Data-Driven Outage Restoration Time Prediction via Transfer Learning With Cluster Ensembles

This paper develops a data-driven approach to accurately predict the restoration time of outages under different scales and factors. To achieve the goal, the proposed method consists of three stages. First, given the unprecedented amount of data collected by utilities, a sparse dictionary-based ensemble spectral clustering (SDESC) method is proposed to decompose historical outage datasets, which enjoys good computational efficiency and scalability. Specifically, each outage sample is represented by a linear combination of a small number of selected dictionary samples using a density-based method. Then, the dictionary-based representation is utilized to perform the spectral analysis to group the data samples with similar features into the same subsets.
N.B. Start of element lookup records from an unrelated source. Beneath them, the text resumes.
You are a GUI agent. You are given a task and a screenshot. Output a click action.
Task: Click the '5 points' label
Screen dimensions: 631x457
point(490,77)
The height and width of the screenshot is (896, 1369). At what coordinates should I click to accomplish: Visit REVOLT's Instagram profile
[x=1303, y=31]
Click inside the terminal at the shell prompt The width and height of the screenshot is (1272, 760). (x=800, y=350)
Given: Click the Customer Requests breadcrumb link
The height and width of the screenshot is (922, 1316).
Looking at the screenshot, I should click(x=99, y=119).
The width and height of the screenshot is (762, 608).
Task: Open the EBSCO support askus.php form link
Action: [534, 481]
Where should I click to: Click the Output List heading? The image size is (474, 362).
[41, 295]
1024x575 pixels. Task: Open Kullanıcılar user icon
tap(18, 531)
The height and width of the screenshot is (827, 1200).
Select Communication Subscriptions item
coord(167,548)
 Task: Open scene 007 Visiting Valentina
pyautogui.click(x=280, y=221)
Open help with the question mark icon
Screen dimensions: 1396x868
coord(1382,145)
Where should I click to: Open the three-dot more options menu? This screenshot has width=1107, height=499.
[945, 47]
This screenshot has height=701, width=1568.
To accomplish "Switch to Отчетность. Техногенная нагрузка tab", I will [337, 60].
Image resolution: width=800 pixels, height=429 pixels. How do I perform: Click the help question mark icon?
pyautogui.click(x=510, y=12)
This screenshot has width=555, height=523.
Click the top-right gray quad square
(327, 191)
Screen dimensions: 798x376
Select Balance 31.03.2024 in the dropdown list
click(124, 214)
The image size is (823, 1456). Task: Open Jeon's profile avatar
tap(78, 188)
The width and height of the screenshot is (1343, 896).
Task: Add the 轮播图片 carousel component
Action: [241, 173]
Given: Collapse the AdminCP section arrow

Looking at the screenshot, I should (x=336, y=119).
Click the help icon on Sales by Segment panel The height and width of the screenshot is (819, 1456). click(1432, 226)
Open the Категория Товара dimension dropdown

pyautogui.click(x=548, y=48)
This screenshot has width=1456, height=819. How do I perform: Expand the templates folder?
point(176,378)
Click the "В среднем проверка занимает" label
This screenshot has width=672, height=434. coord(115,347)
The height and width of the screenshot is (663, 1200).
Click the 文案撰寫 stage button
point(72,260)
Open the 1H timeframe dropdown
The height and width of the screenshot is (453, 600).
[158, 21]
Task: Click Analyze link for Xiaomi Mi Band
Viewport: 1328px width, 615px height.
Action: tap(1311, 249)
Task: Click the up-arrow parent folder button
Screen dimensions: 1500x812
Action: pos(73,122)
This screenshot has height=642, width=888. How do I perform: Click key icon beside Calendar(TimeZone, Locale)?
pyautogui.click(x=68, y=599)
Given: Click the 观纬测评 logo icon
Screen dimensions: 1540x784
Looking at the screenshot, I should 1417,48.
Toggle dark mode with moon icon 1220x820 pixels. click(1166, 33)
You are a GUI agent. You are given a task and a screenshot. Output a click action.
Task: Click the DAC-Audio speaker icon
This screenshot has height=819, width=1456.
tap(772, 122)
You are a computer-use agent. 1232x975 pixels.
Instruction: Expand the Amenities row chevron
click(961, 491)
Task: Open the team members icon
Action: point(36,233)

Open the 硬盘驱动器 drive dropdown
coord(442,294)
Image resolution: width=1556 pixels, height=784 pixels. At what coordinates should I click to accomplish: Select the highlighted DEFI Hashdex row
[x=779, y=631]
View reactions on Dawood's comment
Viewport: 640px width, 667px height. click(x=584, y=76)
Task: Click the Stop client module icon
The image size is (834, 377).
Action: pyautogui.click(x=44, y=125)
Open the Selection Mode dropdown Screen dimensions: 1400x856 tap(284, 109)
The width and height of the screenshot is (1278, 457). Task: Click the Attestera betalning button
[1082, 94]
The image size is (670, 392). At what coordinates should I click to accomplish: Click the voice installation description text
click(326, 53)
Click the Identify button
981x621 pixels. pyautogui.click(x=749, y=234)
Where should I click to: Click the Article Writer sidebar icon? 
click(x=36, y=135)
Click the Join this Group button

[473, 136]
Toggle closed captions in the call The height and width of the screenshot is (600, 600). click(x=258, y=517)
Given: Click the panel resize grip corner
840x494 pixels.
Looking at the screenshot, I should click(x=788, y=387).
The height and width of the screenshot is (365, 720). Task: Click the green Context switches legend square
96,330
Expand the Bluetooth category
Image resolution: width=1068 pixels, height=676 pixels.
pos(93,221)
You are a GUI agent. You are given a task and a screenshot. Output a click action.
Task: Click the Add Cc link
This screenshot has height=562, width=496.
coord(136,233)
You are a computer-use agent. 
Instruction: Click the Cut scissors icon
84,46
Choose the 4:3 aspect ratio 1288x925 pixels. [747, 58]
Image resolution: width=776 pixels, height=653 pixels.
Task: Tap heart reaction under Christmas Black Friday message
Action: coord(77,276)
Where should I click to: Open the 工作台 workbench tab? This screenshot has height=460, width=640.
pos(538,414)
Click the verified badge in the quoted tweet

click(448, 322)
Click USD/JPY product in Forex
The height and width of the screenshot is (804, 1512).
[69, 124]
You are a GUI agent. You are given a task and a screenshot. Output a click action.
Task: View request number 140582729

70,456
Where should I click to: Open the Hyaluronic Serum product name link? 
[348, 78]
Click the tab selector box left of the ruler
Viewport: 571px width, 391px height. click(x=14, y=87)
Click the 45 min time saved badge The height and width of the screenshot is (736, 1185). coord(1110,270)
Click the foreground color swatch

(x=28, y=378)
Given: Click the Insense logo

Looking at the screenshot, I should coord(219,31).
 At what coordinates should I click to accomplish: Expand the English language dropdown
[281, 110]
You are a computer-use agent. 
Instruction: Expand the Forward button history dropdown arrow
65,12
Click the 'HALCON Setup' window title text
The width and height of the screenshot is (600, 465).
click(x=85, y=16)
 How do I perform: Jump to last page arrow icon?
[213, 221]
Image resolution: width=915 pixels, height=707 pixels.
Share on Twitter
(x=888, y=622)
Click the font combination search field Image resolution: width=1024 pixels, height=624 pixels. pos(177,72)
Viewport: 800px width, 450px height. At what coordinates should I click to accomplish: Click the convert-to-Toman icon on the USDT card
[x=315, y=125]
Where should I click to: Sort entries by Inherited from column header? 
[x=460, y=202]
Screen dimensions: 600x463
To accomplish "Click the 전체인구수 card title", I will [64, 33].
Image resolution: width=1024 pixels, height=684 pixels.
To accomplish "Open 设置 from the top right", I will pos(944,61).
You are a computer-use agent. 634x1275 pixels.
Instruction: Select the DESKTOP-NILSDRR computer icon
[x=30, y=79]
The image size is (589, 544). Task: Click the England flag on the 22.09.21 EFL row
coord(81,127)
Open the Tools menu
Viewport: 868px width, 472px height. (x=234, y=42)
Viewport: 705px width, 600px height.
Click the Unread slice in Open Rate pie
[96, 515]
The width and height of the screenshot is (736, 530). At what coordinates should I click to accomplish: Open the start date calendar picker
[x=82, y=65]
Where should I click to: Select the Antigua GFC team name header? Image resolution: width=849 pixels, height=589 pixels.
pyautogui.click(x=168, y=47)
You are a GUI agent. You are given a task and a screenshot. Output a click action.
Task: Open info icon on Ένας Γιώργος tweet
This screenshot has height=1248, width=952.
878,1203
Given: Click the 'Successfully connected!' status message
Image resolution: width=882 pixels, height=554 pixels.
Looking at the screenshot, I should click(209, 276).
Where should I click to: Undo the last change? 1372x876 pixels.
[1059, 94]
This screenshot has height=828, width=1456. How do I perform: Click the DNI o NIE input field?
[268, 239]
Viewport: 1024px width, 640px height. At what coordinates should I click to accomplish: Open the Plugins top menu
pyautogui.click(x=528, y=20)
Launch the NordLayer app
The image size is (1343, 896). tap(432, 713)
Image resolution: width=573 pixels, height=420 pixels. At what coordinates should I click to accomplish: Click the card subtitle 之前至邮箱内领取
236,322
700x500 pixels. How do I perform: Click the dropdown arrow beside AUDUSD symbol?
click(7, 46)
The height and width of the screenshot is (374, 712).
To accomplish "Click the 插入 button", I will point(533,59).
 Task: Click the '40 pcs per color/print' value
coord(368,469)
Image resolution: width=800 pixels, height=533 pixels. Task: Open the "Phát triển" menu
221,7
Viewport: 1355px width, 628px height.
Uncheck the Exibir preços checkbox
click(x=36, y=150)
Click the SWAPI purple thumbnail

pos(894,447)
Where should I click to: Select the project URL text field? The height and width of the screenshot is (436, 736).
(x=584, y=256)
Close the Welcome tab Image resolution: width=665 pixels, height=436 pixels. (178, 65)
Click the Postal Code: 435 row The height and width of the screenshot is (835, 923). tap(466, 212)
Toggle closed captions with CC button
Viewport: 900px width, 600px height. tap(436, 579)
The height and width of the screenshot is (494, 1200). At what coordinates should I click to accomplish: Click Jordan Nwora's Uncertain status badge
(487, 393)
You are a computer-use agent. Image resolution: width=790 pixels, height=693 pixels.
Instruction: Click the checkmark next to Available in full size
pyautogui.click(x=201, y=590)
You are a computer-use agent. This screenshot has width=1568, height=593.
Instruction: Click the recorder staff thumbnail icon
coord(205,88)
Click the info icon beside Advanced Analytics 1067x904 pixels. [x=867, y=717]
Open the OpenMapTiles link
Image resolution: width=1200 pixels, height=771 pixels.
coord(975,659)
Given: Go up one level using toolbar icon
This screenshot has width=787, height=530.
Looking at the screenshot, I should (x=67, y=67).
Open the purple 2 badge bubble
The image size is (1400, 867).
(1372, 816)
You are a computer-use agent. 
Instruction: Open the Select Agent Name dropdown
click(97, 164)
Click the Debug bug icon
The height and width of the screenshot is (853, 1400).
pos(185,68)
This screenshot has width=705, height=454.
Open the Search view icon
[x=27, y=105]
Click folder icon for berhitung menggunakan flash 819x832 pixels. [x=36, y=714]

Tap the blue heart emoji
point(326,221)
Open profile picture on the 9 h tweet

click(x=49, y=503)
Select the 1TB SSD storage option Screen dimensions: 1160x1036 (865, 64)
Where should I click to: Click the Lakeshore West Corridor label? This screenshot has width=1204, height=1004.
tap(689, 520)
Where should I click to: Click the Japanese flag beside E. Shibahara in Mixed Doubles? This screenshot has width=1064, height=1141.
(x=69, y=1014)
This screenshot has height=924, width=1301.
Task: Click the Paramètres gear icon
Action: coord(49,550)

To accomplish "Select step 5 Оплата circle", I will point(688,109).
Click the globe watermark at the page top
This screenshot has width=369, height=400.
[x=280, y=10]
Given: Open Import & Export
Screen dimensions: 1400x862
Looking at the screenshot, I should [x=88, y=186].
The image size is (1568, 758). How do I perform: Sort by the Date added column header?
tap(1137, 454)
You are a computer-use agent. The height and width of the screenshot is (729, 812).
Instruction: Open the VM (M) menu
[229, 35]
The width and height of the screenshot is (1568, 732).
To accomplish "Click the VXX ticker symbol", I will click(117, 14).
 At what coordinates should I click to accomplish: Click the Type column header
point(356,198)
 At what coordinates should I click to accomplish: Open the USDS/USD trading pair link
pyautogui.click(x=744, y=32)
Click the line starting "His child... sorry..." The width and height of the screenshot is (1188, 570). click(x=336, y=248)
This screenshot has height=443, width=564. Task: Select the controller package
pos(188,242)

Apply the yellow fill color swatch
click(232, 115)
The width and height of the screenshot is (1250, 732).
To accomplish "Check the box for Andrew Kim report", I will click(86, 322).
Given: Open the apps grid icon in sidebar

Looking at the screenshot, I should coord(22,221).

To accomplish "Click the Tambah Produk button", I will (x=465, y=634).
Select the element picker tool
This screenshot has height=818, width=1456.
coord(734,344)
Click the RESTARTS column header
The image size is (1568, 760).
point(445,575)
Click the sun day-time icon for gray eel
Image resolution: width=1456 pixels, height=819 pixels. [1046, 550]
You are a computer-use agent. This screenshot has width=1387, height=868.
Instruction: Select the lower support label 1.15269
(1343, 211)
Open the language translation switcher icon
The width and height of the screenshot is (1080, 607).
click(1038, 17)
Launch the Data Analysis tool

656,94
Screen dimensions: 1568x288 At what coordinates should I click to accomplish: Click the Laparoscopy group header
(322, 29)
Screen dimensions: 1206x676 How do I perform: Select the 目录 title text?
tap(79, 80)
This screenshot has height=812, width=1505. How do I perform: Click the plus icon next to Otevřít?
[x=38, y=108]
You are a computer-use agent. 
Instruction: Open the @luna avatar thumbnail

In the second stage, a knowledge-transfer-added restoration time prediction model is trained for each subset by combining weather information and outage-related features. The transfer learning technology is introduced with the aim of dealing with the underestimation problem caused by data imbalance in different subsets, thus improving the model performance. Furthermore, to connect unseen outages with the learned outage subsets, a t-distributed stochastic neighbor embedding-based strategy is applied. The proposed method fully builds on and is also tested on a large real-world outage dataset from a utility provider with a time span of six consecutive years. The numerical results validate that our method has high prediction accuracy while showing good stability against real-world data limitations.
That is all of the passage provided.